4.2. Short-time DTFT#

  • Many practical signals, such as musical signals, have time-varying spectrums. That is, their frequency contents (i.e., FT or DTFT) change over time.

  • For example, consider a discrete-time signal \(x[n]\) that is obtained by oversampling a piece of music. The DTFT \(X(e^{j\hat\omega})\) of the whole \(x[n]\) contains all the frequency contents (i.e., all the notes played) over the whole piece of music. In particular, we can’t tell from \(X(e^{j\hat\omega})\) which note is played at which time. This means that the time resolution of \(X(e^{j\hat\omega})\) is poor. The uncertainty principle thus implies that we may be able to obtain a fine frequency resolution.

  • We may employ the windowing approach to improve time resolution:

    • Consider a discrete-time window signal \(\tilde{w}[n]\) whose energy is concentrated around \(n=0\) and have a small \(\sigma_t\) (in the interpretation for discrete-time signals given in Section 4.1).

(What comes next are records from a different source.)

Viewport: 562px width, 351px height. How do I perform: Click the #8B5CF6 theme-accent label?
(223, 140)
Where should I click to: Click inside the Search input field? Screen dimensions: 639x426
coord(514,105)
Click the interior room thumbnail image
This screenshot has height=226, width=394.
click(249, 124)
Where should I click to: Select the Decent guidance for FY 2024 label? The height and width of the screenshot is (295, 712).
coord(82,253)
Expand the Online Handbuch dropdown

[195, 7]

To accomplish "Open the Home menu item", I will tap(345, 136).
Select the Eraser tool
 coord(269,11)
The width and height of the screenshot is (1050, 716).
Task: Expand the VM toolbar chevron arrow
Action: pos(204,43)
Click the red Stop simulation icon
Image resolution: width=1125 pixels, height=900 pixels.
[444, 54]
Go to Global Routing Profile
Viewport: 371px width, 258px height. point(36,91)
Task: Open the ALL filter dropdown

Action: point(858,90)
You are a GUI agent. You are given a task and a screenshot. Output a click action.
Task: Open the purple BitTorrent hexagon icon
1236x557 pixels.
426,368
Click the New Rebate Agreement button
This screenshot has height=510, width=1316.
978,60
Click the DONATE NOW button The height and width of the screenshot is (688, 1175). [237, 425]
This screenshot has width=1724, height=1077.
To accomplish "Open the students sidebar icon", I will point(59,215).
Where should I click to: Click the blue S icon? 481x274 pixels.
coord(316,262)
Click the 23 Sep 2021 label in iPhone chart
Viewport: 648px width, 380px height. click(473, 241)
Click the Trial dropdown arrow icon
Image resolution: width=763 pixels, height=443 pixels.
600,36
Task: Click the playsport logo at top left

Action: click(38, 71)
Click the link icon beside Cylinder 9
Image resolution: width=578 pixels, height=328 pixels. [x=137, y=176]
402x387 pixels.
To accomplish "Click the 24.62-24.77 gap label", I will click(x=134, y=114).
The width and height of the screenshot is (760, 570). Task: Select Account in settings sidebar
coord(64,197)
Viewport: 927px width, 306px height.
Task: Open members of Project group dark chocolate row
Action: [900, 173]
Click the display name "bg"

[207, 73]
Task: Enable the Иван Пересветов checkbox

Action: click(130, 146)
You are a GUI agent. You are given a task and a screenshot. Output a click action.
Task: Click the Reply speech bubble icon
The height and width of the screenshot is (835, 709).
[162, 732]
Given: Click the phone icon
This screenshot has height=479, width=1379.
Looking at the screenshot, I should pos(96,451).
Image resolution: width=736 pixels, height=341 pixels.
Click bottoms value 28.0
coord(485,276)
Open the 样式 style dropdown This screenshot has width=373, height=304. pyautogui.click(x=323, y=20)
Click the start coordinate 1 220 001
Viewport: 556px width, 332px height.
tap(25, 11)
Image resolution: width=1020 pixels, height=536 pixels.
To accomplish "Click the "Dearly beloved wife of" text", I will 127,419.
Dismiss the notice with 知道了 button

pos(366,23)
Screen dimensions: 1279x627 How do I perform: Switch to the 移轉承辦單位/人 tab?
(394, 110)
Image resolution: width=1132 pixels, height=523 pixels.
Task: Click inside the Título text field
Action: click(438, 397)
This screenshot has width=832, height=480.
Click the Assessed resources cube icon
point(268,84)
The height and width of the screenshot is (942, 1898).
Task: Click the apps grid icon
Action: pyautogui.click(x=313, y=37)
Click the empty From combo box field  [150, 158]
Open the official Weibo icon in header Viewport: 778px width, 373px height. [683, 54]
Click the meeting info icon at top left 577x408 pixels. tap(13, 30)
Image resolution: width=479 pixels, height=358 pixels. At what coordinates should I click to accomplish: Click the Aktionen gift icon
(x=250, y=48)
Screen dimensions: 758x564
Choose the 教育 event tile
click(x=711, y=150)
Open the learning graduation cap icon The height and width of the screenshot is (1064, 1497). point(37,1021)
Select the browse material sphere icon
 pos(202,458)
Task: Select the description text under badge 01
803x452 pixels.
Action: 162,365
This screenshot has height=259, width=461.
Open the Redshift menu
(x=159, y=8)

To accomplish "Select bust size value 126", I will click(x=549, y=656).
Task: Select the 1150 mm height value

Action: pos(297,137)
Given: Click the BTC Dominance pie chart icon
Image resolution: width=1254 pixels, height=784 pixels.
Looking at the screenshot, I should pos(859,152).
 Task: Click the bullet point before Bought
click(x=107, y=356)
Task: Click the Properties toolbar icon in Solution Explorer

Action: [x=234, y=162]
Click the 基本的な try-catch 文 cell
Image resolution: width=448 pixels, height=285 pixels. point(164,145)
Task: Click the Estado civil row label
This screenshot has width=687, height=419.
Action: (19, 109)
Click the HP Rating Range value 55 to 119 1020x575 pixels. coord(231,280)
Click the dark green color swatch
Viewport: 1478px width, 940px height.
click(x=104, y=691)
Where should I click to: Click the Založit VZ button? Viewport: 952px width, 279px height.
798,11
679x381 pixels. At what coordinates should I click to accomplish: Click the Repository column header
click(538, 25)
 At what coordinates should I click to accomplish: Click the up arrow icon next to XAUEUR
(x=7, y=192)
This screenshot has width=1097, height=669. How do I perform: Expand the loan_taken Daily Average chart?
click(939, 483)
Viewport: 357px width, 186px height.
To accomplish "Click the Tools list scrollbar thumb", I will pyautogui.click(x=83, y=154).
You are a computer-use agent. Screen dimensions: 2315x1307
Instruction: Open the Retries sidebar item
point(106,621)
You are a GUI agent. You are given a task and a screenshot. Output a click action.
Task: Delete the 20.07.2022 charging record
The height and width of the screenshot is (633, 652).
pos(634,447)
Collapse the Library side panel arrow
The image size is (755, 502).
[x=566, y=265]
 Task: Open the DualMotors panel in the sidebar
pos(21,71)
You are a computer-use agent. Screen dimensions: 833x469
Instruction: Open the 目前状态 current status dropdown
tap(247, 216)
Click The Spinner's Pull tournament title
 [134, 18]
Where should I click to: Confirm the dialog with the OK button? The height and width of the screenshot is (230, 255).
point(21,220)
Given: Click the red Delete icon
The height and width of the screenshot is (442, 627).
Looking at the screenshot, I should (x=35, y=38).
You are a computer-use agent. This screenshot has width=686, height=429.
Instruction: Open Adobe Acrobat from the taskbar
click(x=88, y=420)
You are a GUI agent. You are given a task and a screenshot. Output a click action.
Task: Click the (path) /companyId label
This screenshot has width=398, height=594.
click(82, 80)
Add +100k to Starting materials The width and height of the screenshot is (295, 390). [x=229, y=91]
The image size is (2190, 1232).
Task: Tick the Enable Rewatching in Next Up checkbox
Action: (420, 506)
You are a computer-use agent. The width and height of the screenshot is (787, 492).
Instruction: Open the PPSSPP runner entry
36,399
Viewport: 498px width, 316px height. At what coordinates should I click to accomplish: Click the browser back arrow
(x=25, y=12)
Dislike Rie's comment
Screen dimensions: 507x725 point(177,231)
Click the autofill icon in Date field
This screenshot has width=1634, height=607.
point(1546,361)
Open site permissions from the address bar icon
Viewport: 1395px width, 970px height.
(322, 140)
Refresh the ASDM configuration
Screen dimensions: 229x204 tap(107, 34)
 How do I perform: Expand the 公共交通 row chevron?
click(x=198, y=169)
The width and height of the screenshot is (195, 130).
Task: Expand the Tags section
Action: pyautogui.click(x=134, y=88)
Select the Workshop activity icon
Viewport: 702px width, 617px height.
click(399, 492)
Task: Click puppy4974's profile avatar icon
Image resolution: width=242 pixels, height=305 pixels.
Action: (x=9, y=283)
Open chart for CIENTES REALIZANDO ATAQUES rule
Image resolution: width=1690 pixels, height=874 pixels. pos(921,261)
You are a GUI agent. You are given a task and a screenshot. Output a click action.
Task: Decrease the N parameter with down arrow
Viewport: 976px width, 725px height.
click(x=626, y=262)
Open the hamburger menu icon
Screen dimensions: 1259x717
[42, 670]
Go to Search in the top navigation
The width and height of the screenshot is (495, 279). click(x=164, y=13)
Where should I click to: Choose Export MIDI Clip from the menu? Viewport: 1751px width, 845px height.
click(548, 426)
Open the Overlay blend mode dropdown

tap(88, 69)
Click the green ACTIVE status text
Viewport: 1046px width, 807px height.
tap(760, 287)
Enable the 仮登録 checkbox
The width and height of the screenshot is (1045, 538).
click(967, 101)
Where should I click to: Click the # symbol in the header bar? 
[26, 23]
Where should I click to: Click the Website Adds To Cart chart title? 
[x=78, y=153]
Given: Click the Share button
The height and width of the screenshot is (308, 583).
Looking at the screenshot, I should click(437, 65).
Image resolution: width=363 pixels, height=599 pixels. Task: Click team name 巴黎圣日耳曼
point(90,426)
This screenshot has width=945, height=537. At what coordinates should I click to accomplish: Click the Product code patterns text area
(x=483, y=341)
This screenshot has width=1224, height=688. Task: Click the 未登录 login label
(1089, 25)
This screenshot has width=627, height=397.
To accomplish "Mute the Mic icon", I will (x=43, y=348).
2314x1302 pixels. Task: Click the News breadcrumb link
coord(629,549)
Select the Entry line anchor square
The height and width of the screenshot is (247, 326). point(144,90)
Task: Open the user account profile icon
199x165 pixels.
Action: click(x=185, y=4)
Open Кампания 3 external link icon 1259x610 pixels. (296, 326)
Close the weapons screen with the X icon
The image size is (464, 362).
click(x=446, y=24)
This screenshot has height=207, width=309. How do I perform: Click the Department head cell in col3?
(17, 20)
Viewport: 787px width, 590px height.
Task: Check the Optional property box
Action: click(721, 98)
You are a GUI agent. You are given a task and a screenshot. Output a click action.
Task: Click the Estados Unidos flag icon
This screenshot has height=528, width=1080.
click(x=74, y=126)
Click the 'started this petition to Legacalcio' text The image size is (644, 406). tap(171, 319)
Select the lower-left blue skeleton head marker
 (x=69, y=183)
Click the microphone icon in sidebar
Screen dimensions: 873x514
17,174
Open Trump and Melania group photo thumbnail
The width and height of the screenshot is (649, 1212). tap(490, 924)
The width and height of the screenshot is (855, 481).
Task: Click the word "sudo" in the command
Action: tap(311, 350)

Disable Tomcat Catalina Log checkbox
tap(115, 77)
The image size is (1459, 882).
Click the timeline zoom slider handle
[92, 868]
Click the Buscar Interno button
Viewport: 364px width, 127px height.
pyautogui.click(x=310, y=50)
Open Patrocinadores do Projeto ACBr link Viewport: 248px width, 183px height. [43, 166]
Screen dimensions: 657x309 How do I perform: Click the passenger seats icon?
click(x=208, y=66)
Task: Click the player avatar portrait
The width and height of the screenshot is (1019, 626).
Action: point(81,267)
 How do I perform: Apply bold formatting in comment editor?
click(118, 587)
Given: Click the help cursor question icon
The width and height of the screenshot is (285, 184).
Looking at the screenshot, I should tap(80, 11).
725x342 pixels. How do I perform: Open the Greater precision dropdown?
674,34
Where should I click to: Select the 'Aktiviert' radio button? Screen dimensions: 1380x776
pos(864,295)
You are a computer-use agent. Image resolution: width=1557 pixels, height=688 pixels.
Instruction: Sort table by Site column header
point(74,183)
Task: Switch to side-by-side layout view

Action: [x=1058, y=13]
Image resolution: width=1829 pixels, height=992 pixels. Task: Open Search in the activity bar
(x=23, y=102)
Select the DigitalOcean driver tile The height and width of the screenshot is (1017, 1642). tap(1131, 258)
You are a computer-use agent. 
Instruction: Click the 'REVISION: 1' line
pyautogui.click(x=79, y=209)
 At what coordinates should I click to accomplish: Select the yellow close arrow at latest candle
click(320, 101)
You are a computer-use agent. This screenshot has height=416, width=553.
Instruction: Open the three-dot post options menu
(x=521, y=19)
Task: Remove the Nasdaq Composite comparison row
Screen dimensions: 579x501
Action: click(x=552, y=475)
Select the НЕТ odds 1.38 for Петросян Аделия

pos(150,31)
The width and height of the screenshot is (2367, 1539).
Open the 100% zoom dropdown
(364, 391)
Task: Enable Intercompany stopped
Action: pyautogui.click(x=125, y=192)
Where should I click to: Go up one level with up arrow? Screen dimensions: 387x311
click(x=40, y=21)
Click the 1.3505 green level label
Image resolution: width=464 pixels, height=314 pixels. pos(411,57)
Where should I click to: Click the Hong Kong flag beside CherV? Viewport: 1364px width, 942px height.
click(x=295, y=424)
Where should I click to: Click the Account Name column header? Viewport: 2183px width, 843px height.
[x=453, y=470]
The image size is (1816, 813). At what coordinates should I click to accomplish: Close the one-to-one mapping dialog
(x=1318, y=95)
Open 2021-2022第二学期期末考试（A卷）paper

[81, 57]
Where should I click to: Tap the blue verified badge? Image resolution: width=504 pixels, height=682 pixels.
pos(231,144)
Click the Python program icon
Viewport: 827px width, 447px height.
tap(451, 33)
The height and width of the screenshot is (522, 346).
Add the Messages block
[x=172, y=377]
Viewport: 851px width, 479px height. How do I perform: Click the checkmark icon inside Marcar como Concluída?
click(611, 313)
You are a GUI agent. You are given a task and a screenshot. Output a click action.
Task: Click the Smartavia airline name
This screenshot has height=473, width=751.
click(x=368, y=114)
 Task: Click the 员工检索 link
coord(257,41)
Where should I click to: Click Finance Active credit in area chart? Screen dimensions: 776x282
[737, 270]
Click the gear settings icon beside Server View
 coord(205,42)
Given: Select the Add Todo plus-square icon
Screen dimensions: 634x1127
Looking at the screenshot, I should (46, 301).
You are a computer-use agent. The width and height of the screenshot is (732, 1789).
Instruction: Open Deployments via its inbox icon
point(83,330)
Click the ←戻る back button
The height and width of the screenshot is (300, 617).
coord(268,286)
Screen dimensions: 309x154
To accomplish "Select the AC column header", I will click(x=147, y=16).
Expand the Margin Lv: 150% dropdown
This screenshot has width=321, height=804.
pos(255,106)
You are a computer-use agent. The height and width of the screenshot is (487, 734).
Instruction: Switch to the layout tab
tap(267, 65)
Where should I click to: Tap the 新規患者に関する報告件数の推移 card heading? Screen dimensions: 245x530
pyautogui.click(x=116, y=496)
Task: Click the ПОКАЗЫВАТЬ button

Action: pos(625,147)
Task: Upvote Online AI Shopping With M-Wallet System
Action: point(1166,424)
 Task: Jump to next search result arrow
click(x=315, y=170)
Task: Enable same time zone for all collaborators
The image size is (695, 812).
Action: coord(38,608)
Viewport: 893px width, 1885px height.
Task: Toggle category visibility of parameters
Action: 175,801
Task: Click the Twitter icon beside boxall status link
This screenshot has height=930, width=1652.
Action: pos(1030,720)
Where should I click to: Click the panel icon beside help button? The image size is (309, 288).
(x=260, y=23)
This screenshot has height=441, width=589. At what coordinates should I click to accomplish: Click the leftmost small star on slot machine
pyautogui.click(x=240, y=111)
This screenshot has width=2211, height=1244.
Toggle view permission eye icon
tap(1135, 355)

    • Apply windowing to the time of interest, say \(n=m\), by multiplying \(x[n]\) with \(\tilde{w}[n-m]\).

    • Take DTFT of the windowed signal \(x[n] \tilde{w}[n-m]\).

    Intuitively, windowing \(x[n]\) by \(\tilde{w}[n-m]\) focuses our attention to the parts of \(x[n]\) around the time \(m\).

  • Note that different DTFTs may be obtained at different times of interest. The collection of all such DTFTs over the range of \(m\) is called the short-time DTFT \(X(e^{j\hat\omega}; m)\) of \(x[n]\):

    \[\begin{equation*} X(e^{j\hat\omega}; m) = \sum_{n=-\infty}^{\infty} x[n] \tilde{w}[n-m] e^{-j\hat\omega n}. \end{equation*}\]
  • From the uncertainty principle, we know that for each fixed \(m\), we will suffer from a poorer frequency resolution by using \(X(e^{j\hat\omega}; m)\) instead of \(X(e^{j\hat\omega})\) because the time resolution of the windowed signal \(x[n] \tilde{w}[n-m]\) is finer than that of the whole signal \(x[n]\).

  • To further see this tradeoff, let \(\tilde{w}[n] \stackrel{\text{DTFT}}{\longleftrightarrow} \tilde{W}(e^{j\hat\omega})\). Since \(X(e^{j\hat\omega}; m)\) is the DTFT of \(x[n] \tilde{w}[n-m]\), the time-shifting and multiplication properties of DTFT gives

    \[\begin{equation*} X(e^{j\hat\omega}; m) = \frac{1}{2\pi} \int_{-\pi}^{\pi} X(e^{j\theta}) \tilde{W}(e^{j(\hat\omega -\theta)}) e^{j(\hat\omega -\theta)m} \,d\theta. \end{equation*}\]

    That is, \(X(e^{j\hat\omega}; m)\) is the circular convolution between \(X(e^{j\hat\omega})\) and \(\tilde{W}(e^{j\hat\omega}) e^{-j\hat\omega m}\) in the frequency domain. Pictorially, it means that the plot of \(X(e^{j\hat\omega})\) is “blurred” or “smoothed out” by \(\tilde{W}(e^{j\hat\omega}) e^{-j\hat\omega m}\).

  • In practice, we don’t usually calculate \(X(e^{j\hat\omega}; m)\) for every \(m\). Instead, we only need to at most step through the range of \(m\) of interest with a step size comparable to the lower bound on \(\sigma_t\) of \(\tilde{w}[n]\) because the lower bound gives the finest possible time resolution using the window \(\tilde{w}[n]\).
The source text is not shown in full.